WORK REQUEST:
Output range, inclusive: from the line containing "For every named" to the line containing "Регистрация (94, 502)". Restate those lines from the data below word for word and only those.

MATERIAL SHOWN:
>>>

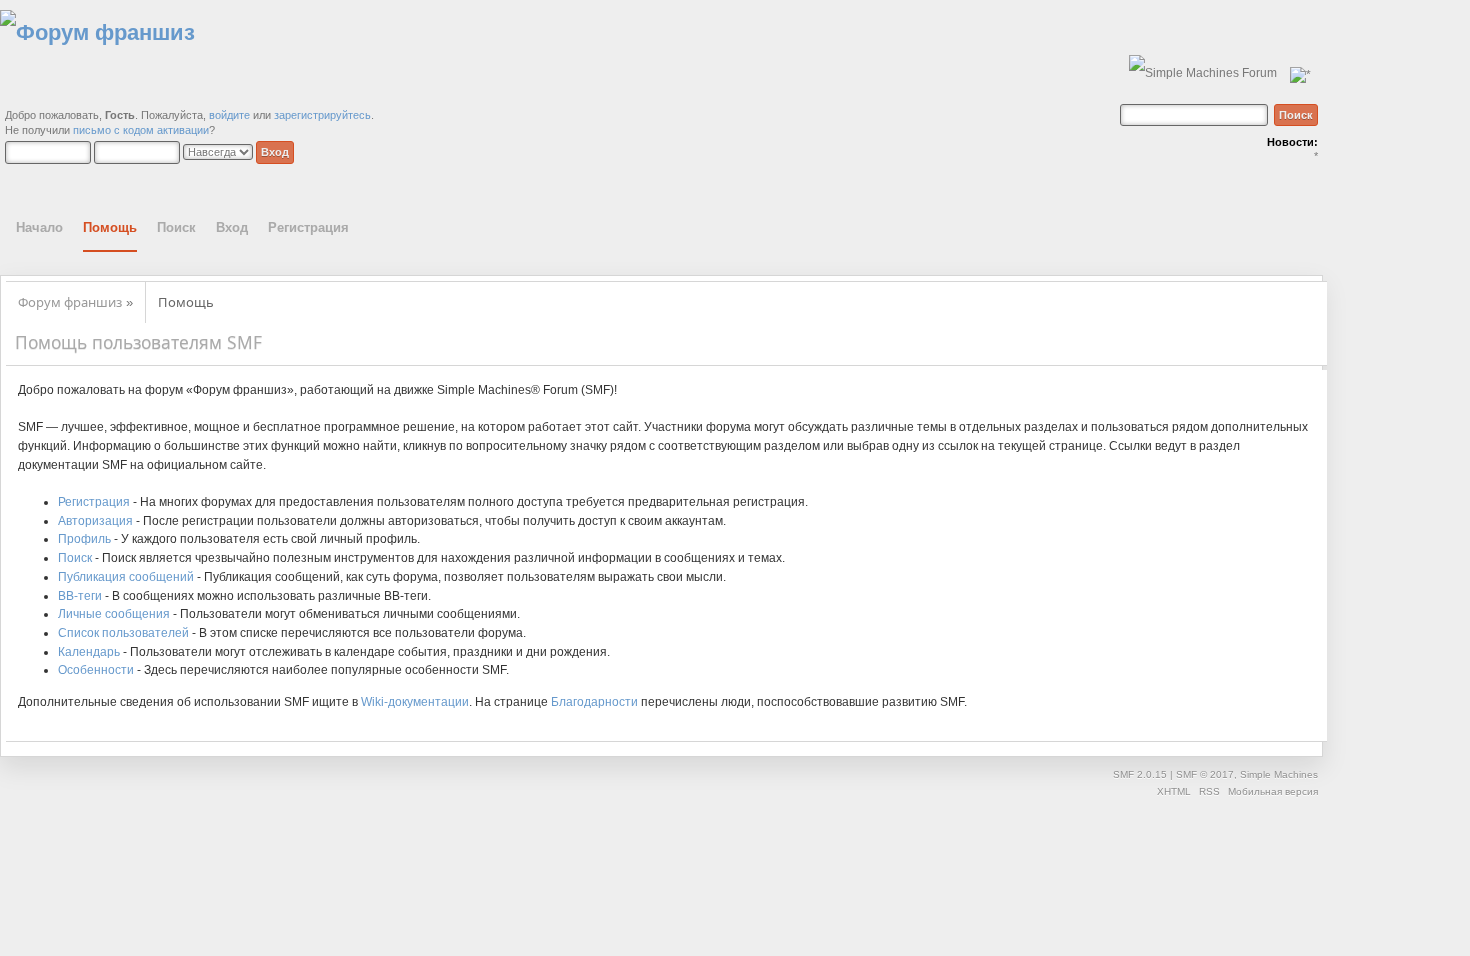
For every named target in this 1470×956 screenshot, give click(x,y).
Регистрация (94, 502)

<<<
>>>

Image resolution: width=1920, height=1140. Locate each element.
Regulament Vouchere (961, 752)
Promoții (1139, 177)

<<<

WRITTEN RESPONSE:
For every named target in this 1470×956 screenshot, give click(x,y).
Регистрация (94, 502)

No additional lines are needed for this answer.